[Start of Excerpted passage]
Posted: 05/03/2025
Damage to a ship’s propulsion and steering systems from ice remains fairly common. Ship owners will often look to claim for the damage from their charterers, either as a result of a breach of an ice clause in the charterparty, or as an unsafe port claim. Owners may also allege breach of an implied or express indemnity for losses resulting from the charterer’s employment of the vessel.
Ice clauses tend to fall into one or more of the following categories:
If a vessel is ordered to a port in breach of such clauses, the charterer’s employment orders are liable to be found unlawful. However, the owner’s responsibility for safe navigation usually remains, and if the owner elects to proceed where there is an observable danger to the vessel, that may displace the charterer’s liability. Problems can also arise where additional wording is included without adequate definition. For example, parties might agree that a ship may trade in a type of ice, such as ‘broken ice’ or ‘in channels regularly cleared by ice breakers’; leaving open the questions of what ‘broken ice’ means or what ‘regularly’ should mean (is it measured only by frequency or does it depend on the weather conditions?).
These clauses are similar to the first category, in that they relate to the charterer’s lawful employment of the vessel. However, they introduce a scheme of obligations and/or rights on top of the usual employment terms which can significantly affect liability for ice damage. Again, if the owner does elect to proceed and damage then ensues, the owner may not be able to claim from the charterer, depending on the terms of the clause.
[End of Excerpted passage]
[Start of Excerpted data]
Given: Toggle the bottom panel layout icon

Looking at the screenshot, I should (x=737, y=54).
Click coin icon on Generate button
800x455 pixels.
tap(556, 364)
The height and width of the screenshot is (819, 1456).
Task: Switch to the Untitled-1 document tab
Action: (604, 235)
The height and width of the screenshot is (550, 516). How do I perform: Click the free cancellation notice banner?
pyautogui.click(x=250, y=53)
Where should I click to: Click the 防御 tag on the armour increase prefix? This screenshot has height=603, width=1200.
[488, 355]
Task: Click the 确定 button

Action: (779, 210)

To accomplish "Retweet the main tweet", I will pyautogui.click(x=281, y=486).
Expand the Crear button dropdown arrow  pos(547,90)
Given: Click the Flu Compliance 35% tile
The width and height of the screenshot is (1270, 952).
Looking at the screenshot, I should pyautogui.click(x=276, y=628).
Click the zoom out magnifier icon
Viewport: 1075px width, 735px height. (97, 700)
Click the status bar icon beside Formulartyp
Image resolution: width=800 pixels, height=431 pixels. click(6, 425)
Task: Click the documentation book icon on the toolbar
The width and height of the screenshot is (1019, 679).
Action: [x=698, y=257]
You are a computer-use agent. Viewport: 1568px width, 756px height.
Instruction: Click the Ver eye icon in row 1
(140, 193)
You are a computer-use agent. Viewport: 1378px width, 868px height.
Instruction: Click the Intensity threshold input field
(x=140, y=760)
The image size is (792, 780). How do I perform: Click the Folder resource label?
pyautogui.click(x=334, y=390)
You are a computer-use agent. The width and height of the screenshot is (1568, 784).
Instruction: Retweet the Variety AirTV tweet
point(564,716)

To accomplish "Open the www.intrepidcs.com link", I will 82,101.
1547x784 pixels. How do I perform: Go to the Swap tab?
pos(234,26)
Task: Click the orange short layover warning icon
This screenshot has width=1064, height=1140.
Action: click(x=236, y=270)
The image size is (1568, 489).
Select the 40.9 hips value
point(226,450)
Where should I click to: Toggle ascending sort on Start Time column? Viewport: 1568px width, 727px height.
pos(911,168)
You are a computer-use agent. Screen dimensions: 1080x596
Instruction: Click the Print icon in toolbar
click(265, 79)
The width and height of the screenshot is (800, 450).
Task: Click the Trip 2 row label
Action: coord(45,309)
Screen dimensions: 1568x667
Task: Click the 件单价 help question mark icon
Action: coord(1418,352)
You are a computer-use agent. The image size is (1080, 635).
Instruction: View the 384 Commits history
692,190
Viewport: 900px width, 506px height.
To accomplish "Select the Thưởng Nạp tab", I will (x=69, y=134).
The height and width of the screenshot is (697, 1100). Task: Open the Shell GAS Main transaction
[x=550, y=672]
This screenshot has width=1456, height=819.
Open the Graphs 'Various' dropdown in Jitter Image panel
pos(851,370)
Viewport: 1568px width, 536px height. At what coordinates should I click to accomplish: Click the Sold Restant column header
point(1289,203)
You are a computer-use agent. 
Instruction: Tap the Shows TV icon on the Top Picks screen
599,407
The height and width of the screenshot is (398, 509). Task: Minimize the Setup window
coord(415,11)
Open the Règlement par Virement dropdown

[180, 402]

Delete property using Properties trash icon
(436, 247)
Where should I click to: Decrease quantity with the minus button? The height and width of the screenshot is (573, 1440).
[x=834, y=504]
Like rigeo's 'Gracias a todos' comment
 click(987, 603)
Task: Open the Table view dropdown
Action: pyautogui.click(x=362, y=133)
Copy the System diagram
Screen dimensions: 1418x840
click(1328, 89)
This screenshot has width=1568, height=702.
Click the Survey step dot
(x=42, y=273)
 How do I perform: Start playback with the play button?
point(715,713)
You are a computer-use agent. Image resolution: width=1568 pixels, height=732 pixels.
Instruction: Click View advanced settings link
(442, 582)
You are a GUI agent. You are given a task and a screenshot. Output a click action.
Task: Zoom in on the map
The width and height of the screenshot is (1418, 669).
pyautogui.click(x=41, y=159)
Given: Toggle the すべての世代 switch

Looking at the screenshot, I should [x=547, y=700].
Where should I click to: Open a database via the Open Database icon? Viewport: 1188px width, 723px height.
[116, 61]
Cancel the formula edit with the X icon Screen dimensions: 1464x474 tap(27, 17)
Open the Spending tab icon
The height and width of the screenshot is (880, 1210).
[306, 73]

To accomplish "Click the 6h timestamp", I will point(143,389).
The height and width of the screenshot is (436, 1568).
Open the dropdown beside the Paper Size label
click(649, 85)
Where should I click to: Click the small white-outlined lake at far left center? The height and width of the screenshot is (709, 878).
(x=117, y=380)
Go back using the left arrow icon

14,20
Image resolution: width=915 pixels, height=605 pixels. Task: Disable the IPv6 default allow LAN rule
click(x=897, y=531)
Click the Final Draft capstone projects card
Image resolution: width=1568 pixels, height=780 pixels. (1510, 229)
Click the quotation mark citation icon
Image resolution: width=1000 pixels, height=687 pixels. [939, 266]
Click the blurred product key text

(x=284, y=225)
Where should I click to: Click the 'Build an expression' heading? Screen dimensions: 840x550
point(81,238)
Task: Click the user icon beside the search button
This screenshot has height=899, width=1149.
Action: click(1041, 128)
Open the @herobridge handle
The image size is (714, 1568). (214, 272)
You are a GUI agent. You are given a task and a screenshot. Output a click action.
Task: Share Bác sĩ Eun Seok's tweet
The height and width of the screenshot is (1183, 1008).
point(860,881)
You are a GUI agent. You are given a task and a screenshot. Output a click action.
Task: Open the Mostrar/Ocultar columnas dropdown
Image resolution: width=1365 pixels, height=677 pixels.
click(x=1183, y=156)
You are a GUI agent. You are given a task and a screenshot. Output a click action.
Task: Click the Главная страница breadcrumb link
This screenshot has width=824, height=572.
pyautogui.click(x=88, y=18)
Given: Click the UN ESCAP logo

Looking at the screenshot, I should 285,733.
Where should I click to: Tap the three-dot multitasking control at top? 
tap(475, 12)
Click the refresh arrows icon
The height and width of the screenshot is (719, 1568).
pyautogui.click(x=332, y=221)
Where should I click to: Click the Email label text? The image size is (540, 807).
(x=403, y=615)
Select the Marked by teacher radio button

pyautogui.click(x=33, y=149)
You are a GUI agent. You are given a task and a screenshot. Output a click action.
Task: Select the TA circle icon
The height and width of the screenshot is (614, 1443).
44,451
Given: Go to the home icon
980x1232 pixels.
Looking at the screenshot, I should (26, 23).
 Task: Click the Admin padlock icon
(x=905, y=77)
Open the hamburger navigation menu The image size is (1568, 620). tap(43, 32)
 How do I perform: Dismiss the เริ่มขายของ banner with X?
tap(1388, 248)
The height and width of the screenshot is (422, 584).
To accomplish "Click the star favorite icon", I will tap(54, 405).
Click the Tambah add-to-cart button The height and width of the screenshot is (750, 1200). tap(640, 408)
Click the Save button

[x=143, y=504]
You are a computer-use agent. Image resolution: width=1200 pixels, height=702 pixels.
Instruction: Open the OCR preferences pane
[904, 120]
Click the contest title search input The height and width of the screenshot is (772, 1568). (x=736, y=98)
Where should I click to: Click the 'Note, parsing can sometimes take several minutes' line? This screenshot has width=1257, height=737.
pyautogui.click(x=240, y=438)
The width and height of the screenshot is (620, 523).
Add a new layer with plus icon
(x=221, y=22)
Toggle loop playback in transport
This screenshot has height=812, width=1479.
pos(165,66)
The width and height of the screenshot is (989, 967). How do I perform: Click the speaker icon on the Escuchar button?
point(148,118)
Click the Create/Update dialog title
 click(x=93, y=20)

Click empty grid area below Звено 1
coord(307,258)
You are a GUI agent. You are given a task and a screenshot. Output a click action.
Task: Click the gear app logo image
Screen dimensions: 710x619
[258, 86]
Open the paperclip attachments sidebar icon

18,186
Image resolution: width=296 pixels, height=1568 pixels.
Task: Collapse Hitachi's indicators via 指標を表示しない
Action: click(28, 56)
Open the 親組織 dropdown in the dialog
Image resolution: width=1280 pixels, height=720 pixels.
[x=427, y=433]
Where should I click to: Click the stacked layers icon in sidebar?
[End of Excerpted data]
> **Short task A**:
According to the passage on ice damage to ships, on what grounds may owners pursue charterers for ice damage? List them all.
> **Short task B**:
Reproduce the part of the passage on ice damage to ships starting with "Posted: 05/03/2025" and going on through "charterer’s employment of the vessel.".
> **Short task C**:
In the passage on ice damage to ships, what owner decision may displace the charterer's liability?

> **Written solution A**:
- Breach of an ice clause in the charterparty
- An unsafe port claim
- Breach of an implied or express indemnity for losses resulting from the charterer's employment of the vessel

> **Written solution B**:
Posted: 05/03/2025
Damage to a ship’s propulsion and steering systems from ice remains fairly common. Ship owners will often look to claim for the damage from their charterers, either as a result of a breach of an ice clause in the charterparty, or as an unsafe port claim. Owners may also allege breach of an implied or express indemnity for losses resulting from the charterer’s employment of the vessel.

> **Written solution C**:
The owner electing to proceed where there is an observable danger to the vessel.